Inflation is often an overlooked risk for retirement investors, but it can have a devastating impact on your long-term financial security. While an inflation rate of 3% to 4% may seem relatively harmless, its effects compound over time, slowly but surely eroding the purchasing power of your savings.
Consider this alarming statistic: over a 30-year retirement, a modest 3% inflation rate will decrease your purchasing power by a staggering 61%.
For those of you still in your 40s with another 50+ years of investing left to do, the situation is even more dire.

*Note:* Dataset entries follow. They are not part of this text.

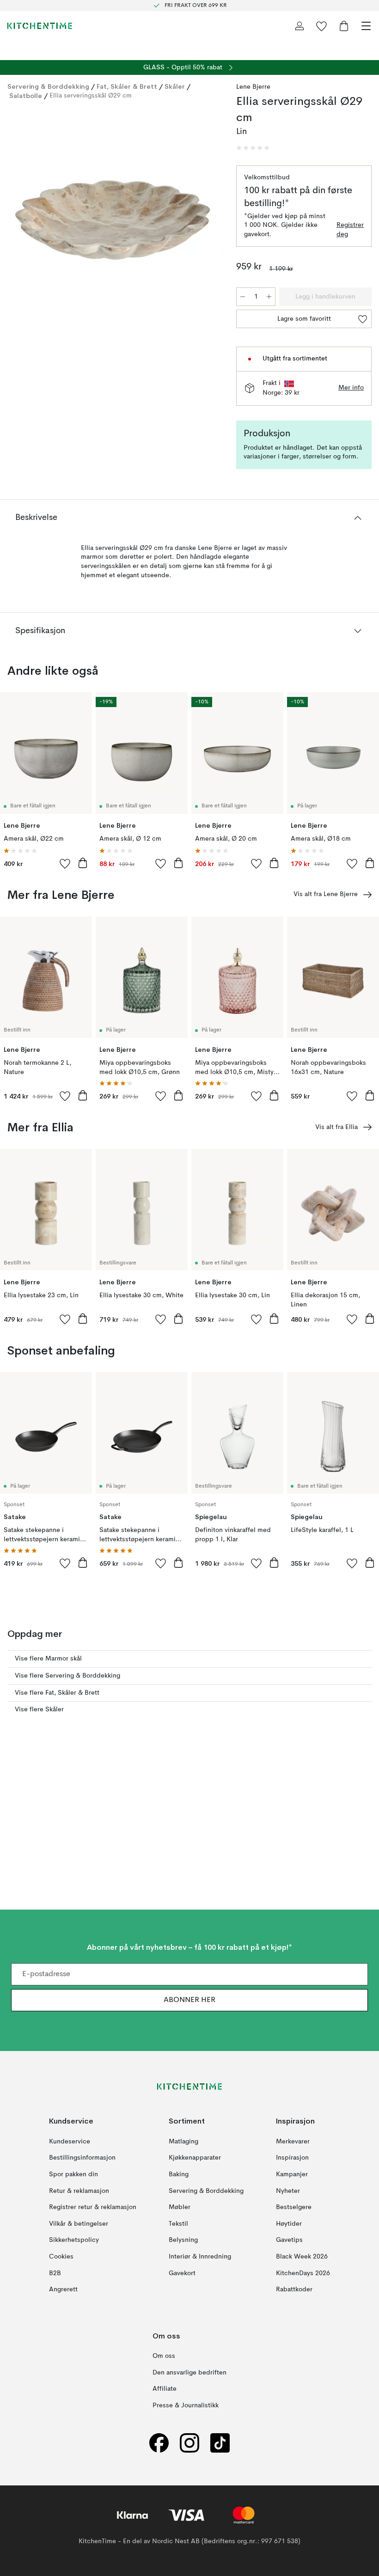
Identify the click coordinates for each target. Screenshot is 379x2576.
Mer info (351, 388)
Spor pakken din (73, 2174)
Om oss (164, 2356)
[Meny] (366, 26)
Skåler (175, 86)
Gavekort (182, 2273)
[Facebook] (159, 2442)
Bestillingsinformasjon (82, 2158)
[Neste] (208, 222)
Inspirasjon (292, 2158)
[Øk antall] (269, 296)
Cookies (61, 2256)
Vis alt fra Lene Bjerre (325, 894)
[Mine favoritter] (322, 26)
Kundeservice (69, 2141)
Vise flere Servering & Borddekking (67, 1676)
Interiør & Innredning (200, 2256)
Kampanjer (292, 2174)
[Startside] (39, 26)
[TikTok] (220, 2442)
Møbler (179, 2207)
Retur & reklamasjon (79, 2190)
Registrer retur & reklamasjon (92, 2207)
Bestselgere (294, 2207)
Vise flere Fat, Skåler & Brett (57, 1693)
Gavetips (289, 2240)
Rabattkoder (294, 2289)
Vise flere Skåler (39, 1709)
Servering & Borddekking (48, 86)
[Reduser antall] (242, 296)
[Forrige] (16, 222)
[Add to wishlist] (65, 863)
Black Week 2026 (302, 2256)
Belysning (183, 2240)
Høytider (289, 2224)
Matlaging (183, 2141)
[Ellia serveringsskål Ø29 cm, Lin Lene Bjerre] (112, 220)
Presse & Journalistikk (186, 2405)
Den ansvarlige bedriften (189, 2372)
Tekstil (178, 2224)
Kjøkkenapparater (195, 2158)
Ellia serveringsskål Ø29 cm (90, 95)
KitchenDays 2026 (303, 2273)
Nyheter (288, 2190)
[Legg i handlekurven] (82, 862)
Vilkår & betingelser (78, 2224)
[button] (252, 148)
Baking (179, 2174)
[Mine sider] (299, 26)
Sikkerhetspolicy (74, 2240)
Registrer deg (350, 230)
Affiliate (165, 2389)
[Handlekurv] (344, 26)
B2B (55, 2273)
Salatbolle (25, 96)
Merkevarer (293, 2141)
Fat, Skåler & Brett (127, 86)
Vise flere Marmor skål (48, 1658)
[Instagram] (189, 2442)
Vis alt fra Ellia (336, 1127)
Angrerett (63, 2289)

At a 3% inflation rate over 50 years, you will lose an astonishing 79% of your purchasing power.
In other words, $100 today will be worth a mere $21 in the future.
Dinner and a couple of glasses of wine with your better half at a decent restaurant turns into a coupon-clipping affair at McDonalds with shared fries and a courtesy cup!
Is this the prosperous retirement you envisioned?
Fortunately, you don’t just have to accept a declining standard of living in retirement. Investing in stocks is one of the easiest and most effective ways to maintain your purchasing power over many decades.
While stocks can suffer in the short-term during periods of surging inflation, over the long-run, corporate revenues, earnings, dividends, and ultimately share prices tend to rise along with inflation.
The chart below compares the performance of the S&P 500, S&P 500 earnings, and the consumer price index since 1945. Over the long-run earnings and share prices outpace inflation.

The Argentina Experience
Perhaps the best recent example of the power of stocks to maintain their purchasing power in the face of soaring inflation is the Argentina experience. Inflation in Argentina has averaged a shocking 90% since year-end 2018. Over the same period, stock prices in Argentina rose at a compounded annual rate of 107%. See chart below.

By allocating a portion of your portfolio to stocks, you can help preserve purchasing power over a multi-decade retirement.